---
title: "AutocorrelationTest"
language: "en"
type: "Symbol"
summary: "AutocorrelationTest[data] tests whether the data is autocorrelated. AutocorrelationTest[data, k] tests whether the data is autocorrelated up to lag k. AutocorrelationTest[data, k,  property] returns the value of  property for a given model."
keywords: 
- tests of randomness
- autocorrelation
- correlation
- covariance
- Ljung-Box test
- Box-Pierce test
- uncorrelated residuals
- white residuals
- white noise
canonical_url: "https://reference.wolfram.com/language/ref/AutocorrelationTest.html"
source: "Wolfram Language Documentation"
related_guides: 
  - 
    title: "Time Series Processes"
    link: "https://reference.wolfram.com/language/guide/TimeSeriesProcesses.en.md"
  - 
    title: "Hypothesis Tests"
    link: "https://reference.wolfram.com/language/guide/HypothesisTests.en.md"
related_functions: 
  - 
    title: "HypothesisTestData"
    link: "https://reference.wolfram.com/language/ref/HypothesisTestData.en.md"
  - 
    title: "CorrelationFunction"
    link: "https://reference.wolfram.com/language/ref/CorrelationFunction.en.md"
  - 
    title: "Correlation"
    link: "https://reference.wolfram.com/language/ref/Correlation.en.md"
  - 
    title: "TimeSeriesModelFit"
    link: "https://reference.wolfram.com/language/ref/TimeSeriesModelFit.en.md"
  - 
    title: "ARProcess"
    link: "https://reference.wolfram.com/language/ref/ARProcess.en.md"
  - 
    title: "MAProcess"
    link: "https://reference.wolfram.com/language/ref/MAProcess.en.md"
  - 
    title: "ARMAProcess"
    link: "https://reference.wolfram.com/language/ref/ARMAProcess.en.md"
  - 
    title: "ARIMAProcess"
    link: "https://reference.wolfram.com/language/ref/ARIMAProcess.en.md"
  - 
    title: "FARIMAProcess"
    link: "https://reference.wolfram.com/language/ref/FARIMAProcess.en.md"
  - 
    title: "SARMAProcess"
    link: "https://reference.wolfram.com/language/ref/SARMAProcess.en.md"
  - 
    title: "SARIMAProcess"
    link: "https://reference.wolfram.com/language/ref/SARIMAProcess.en.md"
  - 
    title: "RandomFunction"
    link: "https://reference.wolfram.com/language/ref/RandomFunction.en.md"
  - 
    title: "LocationTest"
    link: "https://reference.wolfram.com/language/ref/LocationTest.en.md"
  - 
    title: "IndependenceTest"
    link: "https://reference.wolfram.com/language/ref/IndependenceTest.en.md"
  - 
    title: "CovarianceFunction"
    link: "https://reference.wolfram.com/language/ref/CovarianceFunction.en.md"
  - 
    title: "Covariance"
    link: "https://reference.wolfram.com/language/ref/Covariance.en.md"
---
# AutocorrelationTest

AutocorrelationTest[data] tests whether the data is autocorrelated.

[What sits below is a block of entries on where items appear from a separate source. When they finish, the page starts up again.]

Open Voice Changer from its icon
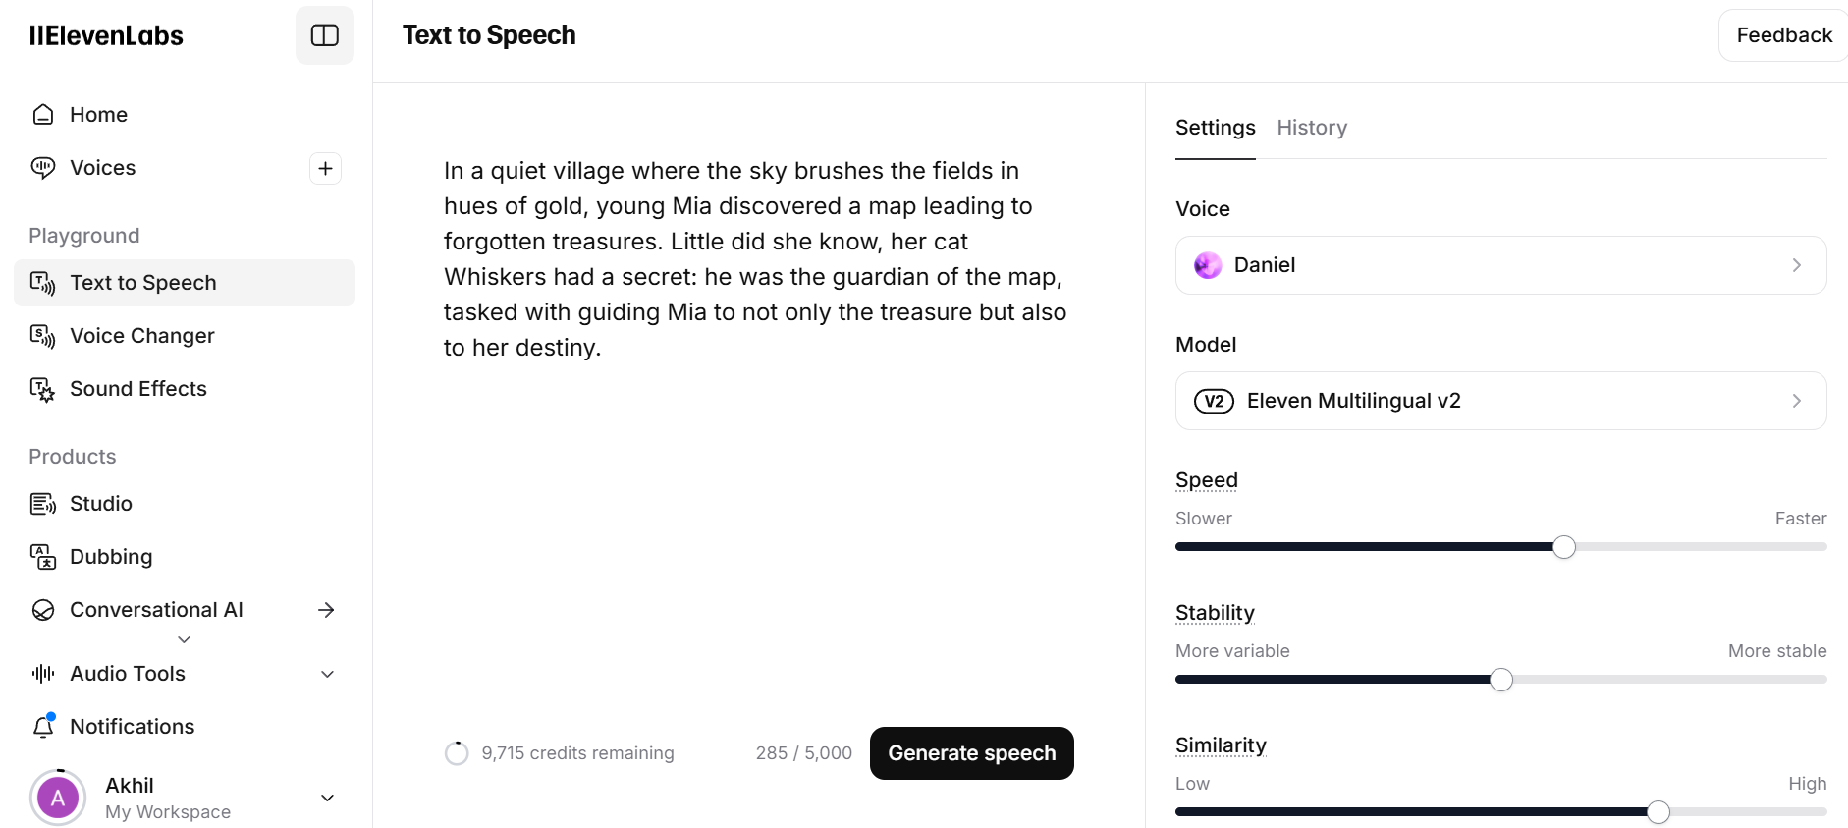pyautogui.click(x=43, y=336)
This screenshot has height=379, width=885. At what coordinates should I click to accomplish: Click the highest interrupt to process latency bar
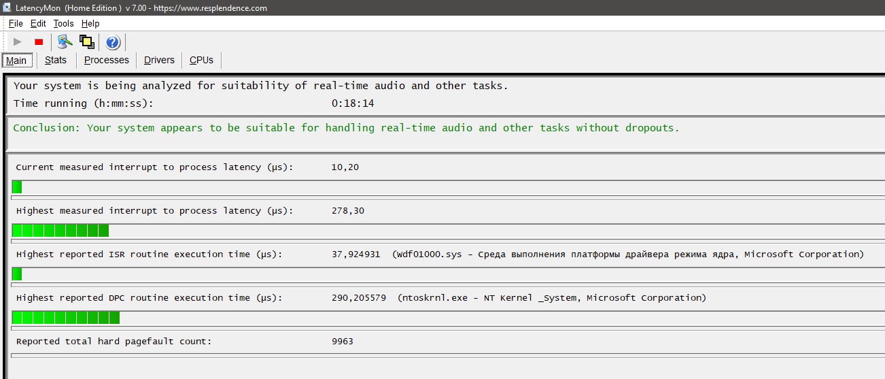60,231
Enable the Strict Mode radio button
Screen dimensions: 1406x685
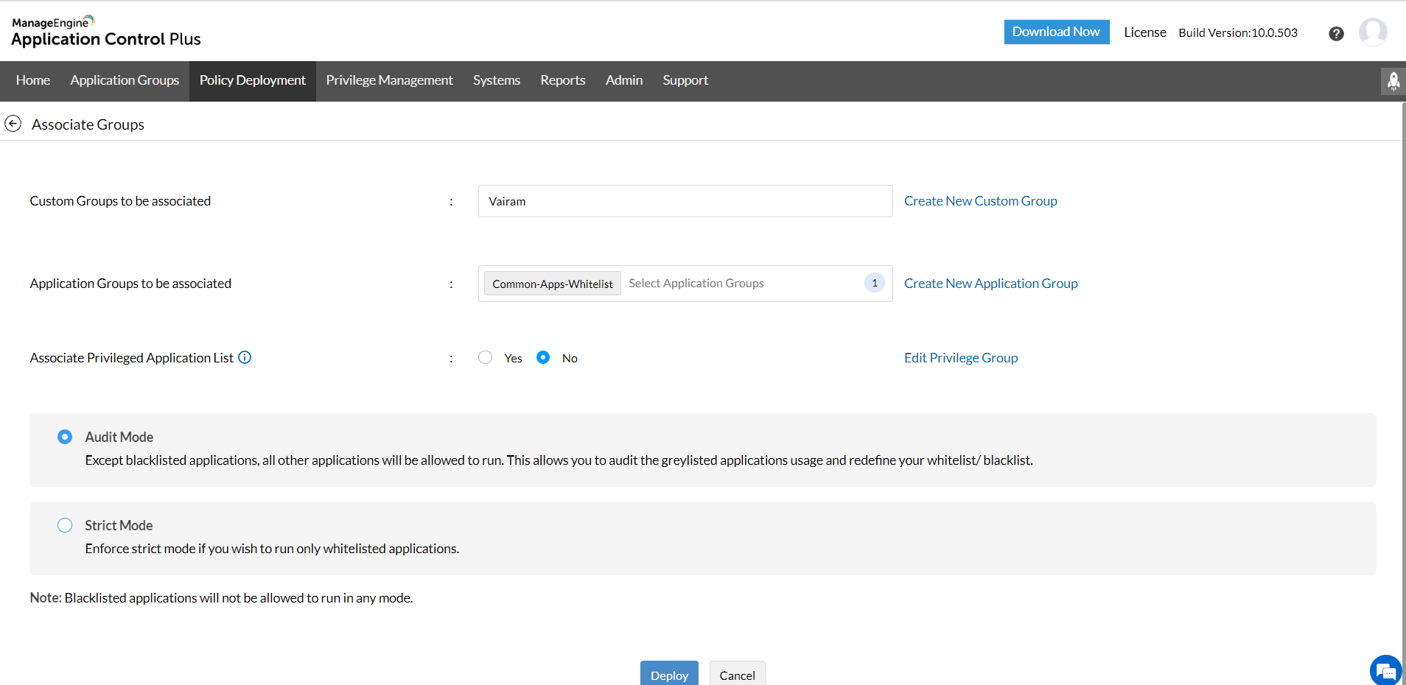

AutocorrelationTest[data, k] tests whether the data is autocorrelated up to lag k.

AutocorrelationTest[data, k, "property"] returns the value of "property" for a given model.

## Details and Options

* ``AutocorrelationTest`` performs a hypothesis test for randomness on ``data`` with the null hypothesis $H_0$ that the autocorrelations ``ρ1 = ρ2 = … = ρk == 0`` and alternative $H_a$ that at least one of the ``ρi ≠ 0``.

* Rejecting the null hypothesis allows the conclusion that the ``data`` is not random.

* By default, a probability value or $p$-value is returned.

* A small $p$-value suggests that randomness is unlikely.

* The ``data`` can be a list of values ``{x1, x2, …, xn}`` or a ``TemporalData`` object.

* The lag ``k`` can be ``Automatic`` or a positive integer such that ``k < n``.

* If ``k`` is not given, it is taken to be ``Automatic``.

* Setting ``k`` to ``Automatic`` gives ``k = Ceiling[Log[n]]]``.

* ``AutocorrelationTest[data, k, "test"]`` reports the $p$-value according to ``"test"``.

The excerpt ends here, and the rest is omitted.